(Beginning of RECORDED DATA)
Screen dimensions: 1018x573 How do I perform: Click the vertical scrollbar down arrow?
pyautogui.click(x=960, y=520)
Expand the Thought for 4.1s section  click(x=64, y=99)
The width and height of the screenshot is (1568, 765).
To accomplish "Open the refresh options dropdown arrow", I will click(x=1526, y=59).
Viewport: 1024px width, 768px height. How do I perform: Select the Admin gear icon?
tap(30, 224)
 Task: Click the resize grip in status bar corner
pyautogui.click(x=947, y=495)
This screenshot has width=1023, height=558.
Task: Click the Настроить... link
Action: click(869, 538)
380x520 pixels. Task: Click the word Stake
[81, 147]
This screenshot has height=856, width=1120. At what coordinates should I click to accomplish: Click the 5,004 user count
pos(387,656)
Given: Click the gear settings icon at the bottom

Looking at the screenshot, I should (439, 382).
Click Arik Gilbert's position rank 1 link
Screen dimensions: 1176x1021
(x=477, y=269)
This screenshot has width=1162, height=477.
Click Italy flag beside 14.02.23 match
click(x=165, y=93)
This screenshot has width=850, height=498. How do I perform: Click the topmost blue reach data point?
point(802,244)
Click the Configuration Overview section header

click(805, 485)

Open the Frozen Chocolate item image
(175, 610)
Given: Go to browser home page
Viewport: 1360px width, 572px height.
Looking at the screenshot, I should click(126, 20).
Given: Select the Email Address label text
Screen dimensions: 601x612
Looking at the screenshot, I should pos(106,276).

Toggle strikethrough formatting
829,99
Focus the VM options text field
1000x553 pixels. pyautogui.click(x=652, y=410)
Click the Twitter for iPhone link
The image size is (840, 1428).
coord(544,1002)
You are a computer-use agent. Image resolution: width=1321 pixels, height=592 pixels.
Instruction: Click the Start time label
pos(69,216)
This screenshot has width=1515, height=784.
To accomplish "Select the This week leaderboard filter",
(End of RECORDED DATA)
What you return should match the entries above exactly.

Screen dimensions: 1018x573 How do I perform: Click the vertical scrollbar down arrow?
pyautogui.click(x=960, y=520)
Expand the Thought for 4.1s section  click(x=64, y=99)
The width and height of the screenshot is (1568, 765).
To accomplish "Open the refresh options dropdown arrow", I will click(x=1526, y=59).
Viewport: 1024px width, 768px height. How do I perform: Select the Admin gear icon?
tap(30, 224)
 Task: Click the resize grip in status bar corner
pyautogui.click(x=947, y=495)
This screenshot has width=1023, height=558.
Task: Click the Настроить... link
Action: click(869, 538)
380x520 pixels. Task: Click the word Stake
[81, 147]
This screenshot has height=856, width=1120. At what coordinates should I click to accomplish: Click the 5,004 user count
pos(387,656)
Given: Click the gear settings icon at the bottom

Looking at the screenshot, I should (439, 382).
Click Arik Gilbert's position rank 1 link
Screen dimensions: 1176x1021
(x=477, y=269)
This screenshot has width=1162, height=477.
Click Italy flag beside 14.02.23 match
click(x=165, y=93)
This screenshot has width=850, height=498. How do I perform: Click the topmost blue reach data point?
point(802,244)
Click the Configuration Overview section header

click(805, 485)

Open the Frozen Chocolate item image
(175, 610)
Given: Go to browser home page
Viewport: 1360px width, 572px height.
Looking at the screenshot, I should click(126, 20).
Given: Select the Email Address label text
Screen dimensions: 601x612
Looking at the screenshot, I should pos(106,276).

Toggle strikethrough formatting
829,99
Focus the VM options text field
1000x553 pixels. pyautogui.click(x=652, y=410)
Click the Twitter for iPhone link
The image size is (840, 1428).
coord(544,1002)
You are a computer-use agent. Image resolution: width=1321 pixels, height=592 pixels.
Instruction: Click the Start time label
pos(69,216)
This screenshot has width=1515, height=784.
To accomplish "Select the This week leaderboard filter",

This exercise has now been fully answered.